Key Assumptions Used in   The analysis of the industry-wide trust funds and the individual owners’
the Analysis              trust funds depends on the following six key assumptions. The values for
                          these six assumptions vary based upon the scenario: baseline (most likely),
                          pessimistic, or optimistic. For each scenario, we used the same assumption
                          values for each owner and each plant in order to apply an “even-handed”
                          standard.

                          (1) Future after-tax rate of return on decommissioning fund assets
                          (discount rate): An after-tax rate of return was used to discount future trust
                          fund contributions and plant decommissioning costs. In our survey, we
                          asked owners for information on the financial assets contained in their
                          respective decommissioning funds. We grouped these assets into five basic
                          financial categories and calculated estimated, industry-wide, average
                          weights for each type, these asset weights themselves reflecting the
                          weights of the varying fund sizes. These categories, and calculated
                          weighted-averages were: equities (e.g., common stocks), 47.1 percent; U.S.
                          securities (e.g., federal government bonds), 26.7 percent; corporate bonds,
                          9.8 percent; municipal bonds, 10.4 percent; and cash and short-term
                          instruments, 6.0 percent. Therefore, on average, these decommissioning
                          funds contained roughly a 50-50 split between equities and bonds. We used



                          Page 23                                GAO-04-32 Decommissioning Nuclear Power Plants
Appendix I
Scope and Methodology of Our Analysis of
the Decommissioning Trust Funds




these results for all of the decommissioning funds, for all three scenarios,
but recognize three qualifications: (1) the variation in these asset weights
among individual funds for 2000 was quite large, (2) our asset composition
data represent only a time “snapshot” of such allocation—for year 2000
only, and (3) these same (baseline) asset weights are also assumed for our
other two scenarios, because appropriate data were lacking to do
otherwise.

Using a long-term forecast from Global Insight (an economic forecasting
company),4 we developed a forecast for each asset category under a
baseline, pessimistic, and optimistic forecast scenario. For the baseline
scenario, we used Global Insight’s trend forecast; for the pessimistic
scenario, we used their pessimistic forecast (representing slower real gross
domestic product (GDP) growth); and for the optimistic scenario, we used
their optimistic forecast (representing faster real GDP growth).

For the baseline scenario, we calculated a forecast (current-dollar) growth
rate of 6.26 percent for equities, 6.83 percent for U.S. securities, 7.83
percent for corporate bonds, 6.27 percent for municipal bonds, and 5.02
percent for cash and short-term instruments.5 Multiplying these forecast
rates with their respective asset weights in the owners’ portfolios yielded a
baseline “portfolio average” forecast pretax annual-average rate of return
of 6.49 percent.
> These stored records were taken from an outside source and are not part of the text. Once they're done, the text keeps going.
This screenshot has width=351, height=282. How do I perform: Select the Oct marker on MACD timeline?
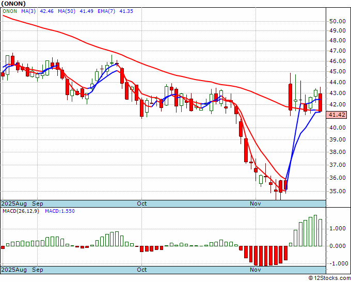point(142,270)
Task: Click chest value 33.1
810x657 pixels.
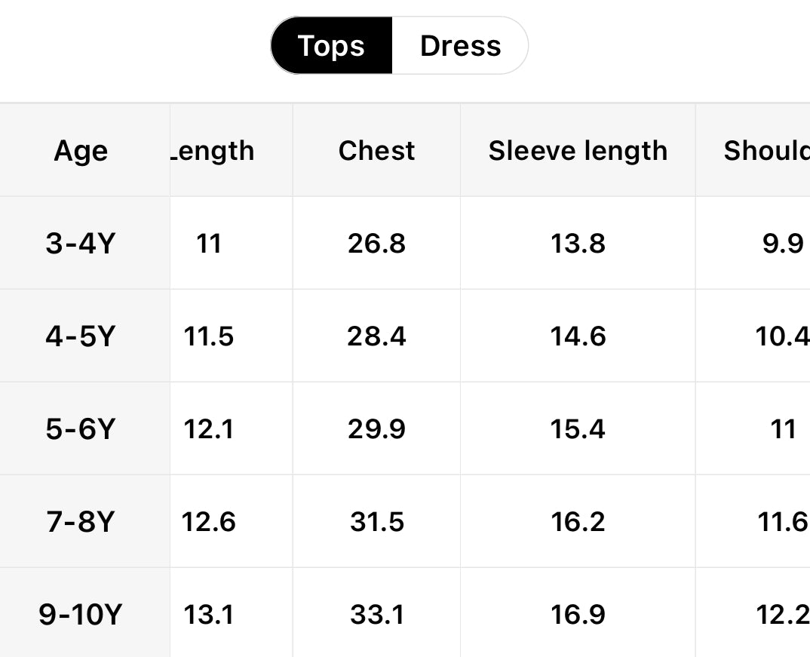Action: (x=376, y=615)
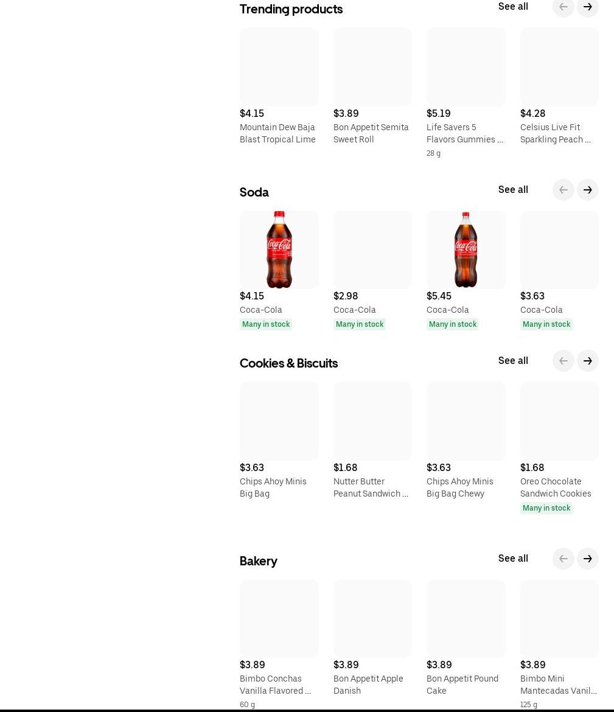Click previous arrow in Trending products row

pyautogui.click(x=563, y=7)
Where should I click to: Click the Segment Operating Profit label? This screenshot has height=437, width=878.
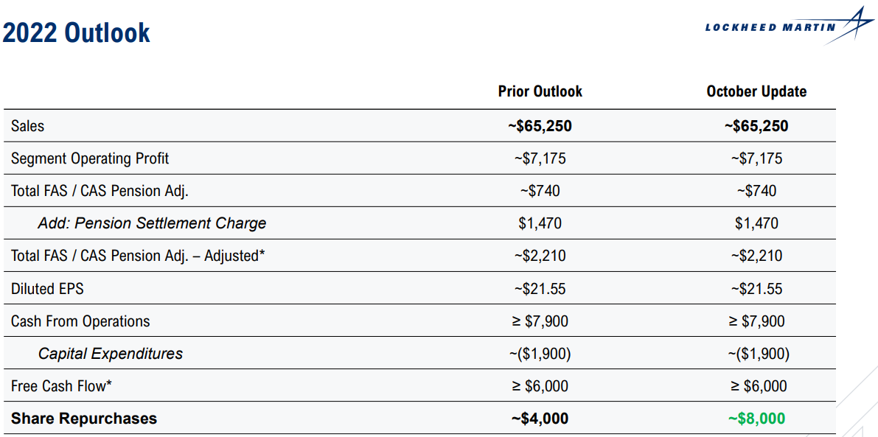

Similarly, we calculated pretax rates of return for the
pessimistic and optimistic forecasts of 7.27 percent and 6.45 percent,
respectively. The rate under the pessimistic forecast is higher than the rate
under the baseline or optimistic forecasts because of higher inflation in the
Global Insight pessimistic forecast and because of the owners’ relatively
high average allocation of trust fund investments in bonds. (In Global
Insight’s pessimistic forecast, the nominal-rate return on bonds is greater
than on equities.)




4
Forecast as of January 30, 2003.
5
 To forecast the growth in equities, we used Global Insight’s forecast for the S&P 500. We
assumed that dividends would be reinvested. For example, for our baseline scenario, we
combined the compound annual-average growth rate for the S&P 500 Index with its
corresponding annual-average dividend yield rate to obtain a total growth rate. For U.S.
securities, we used the forecast for 30-year federal government bonds. For corporate bonds
and municipal bonds, we used the forecast for Aaa-rated corporate and municipal bonds,
respectively. For cash, we used the forecast for 6-month U.S. Treasury Bills.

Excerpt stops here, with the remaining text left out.